Dynetics ABEDRR tank flooding just after the moment of burst during a planned hydrostatic proof and burst test recently in Iuka, Miss.

Dynetics ABEDRR tank flooding just after the moment of burst during a planned hydrostatic proof and burst test recently in Iuka, Miss.

Dynetics has successfully performed a proof and burst test of the Space Launch System (SLS) Advanced Booster Engineering Demonstration and/or Risk Reduction (ABEDRR) tank, proving the structural integrity of the concept.

The work is part of a contract NASA awarded Dynetics in the fall of 2012 and is being performed in partnership with Aerojet Rocketdyne to reduce risks for advanced boosters that could help meet SLS’s future capability needs.

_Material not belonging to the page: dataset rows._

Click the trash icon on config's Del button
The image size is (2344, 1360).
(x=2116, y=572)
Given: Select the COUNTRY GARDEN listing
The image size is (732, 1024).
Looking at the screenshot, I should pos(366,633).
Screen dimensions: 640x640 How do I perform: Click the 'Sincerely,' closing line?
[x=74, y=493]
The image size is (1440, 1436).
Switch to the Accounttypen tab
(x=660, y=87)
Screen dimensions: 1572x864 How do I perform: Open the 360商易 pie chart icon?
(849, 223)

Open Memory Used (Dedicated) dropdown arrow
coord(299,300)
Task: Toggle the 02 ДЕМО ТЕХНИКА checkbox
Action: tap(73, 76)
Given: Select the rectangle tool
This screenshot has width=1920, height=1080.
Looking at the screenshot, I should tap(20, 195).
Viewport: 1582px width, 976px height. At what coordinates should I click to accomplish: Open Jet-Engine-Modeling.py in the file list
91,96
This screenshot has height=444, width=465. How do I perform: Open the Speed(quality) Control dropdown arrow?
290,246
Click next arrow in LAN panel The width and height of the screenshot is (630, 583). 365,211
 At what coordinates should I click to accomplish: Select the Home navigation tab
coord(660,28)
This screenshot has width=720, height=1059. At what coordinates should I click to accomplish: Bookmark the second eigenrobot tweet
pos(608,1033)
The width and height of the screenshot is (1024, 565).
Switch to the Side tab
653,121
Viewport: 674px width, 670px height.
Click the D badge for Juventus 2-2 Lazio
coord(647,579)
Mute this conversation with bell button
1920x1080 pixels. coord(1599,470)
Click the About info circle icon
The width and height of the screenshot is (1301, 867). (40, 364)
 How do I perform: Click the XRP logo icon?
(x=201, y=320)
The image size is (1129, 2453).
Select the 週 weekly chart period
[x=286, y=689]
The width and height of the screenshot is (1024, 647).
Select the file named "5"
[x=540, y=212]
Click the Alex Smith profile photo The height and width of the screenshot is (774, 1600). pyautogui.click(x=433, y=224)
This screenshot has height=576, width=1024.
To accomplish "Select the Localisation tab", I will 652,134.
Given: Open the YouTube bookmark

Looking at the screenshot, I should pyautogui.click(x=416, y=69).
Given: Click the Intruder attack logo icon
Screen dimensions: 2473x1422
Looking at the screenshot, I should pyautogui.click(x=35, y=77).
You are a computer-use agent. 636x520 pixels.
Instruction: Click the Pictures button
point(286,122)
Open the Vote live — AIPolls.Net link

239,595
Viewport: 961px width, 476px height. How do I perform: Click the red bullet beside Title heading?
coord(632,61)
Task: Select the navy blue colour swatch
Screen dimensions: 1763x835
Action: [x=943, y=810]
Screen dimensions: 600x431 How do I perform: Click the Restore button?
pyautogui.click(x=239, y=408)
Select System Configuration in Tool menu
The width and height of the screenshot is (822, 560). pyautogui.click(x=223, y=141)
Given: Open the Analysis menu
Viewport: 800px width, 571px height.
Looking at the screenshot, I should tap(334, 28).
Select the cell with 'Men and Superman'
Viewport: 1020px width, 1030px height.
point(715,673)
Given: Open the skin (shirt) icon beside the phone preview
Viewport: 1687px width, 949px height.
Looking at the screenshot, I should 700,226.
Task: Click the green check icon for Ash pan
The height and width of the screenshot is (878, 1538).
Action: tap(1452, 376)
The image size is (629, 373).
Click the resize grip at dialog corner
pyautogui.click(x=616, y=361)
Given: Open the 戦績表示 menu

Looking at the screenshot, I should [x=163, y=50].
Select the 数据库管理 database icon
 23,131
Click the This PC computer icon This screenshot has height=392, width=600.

The design and fabrication of the full-scale cryogenic tank was completed in late 2014. The tank is the largest flight-weight cryogenic tank built at Marshall Space Flight Center since the Apollo Saturn era. It is an 18-foot-diameter, friction stir welded aluminum structure weighing 10,000 pounds and composed of some of the thickest roll-formed material ever welded on Marshall’s friction stir weld tools.

Following assembly, the team transported the tank to Dynetics’ test facility in Iuka, Mississippi, to prove out the design and fabrication methods. The team started with a hydrostatic proof test (with water), followed by a proof test using cryogenic fluid, and finished with another hydrostatic proof and a planned burst test.

“We’re very pleased with the results of all of the tests,” said Andy Crocker, Dynetics SLS program manager. “All of the proof tests met our objectives, with the tank holding up well throughout. Then the burst, as exciting as that was, occurred at a pressure well above some conservative estimates and right about where we had predicted.”

The tank testing is part of a wide-ranging set of risk reduction activities and system-level demonstrations that support NASA’s goal of enabling competition on an affordable booster that meets the evolved capabilities of the SLS, Crocker said.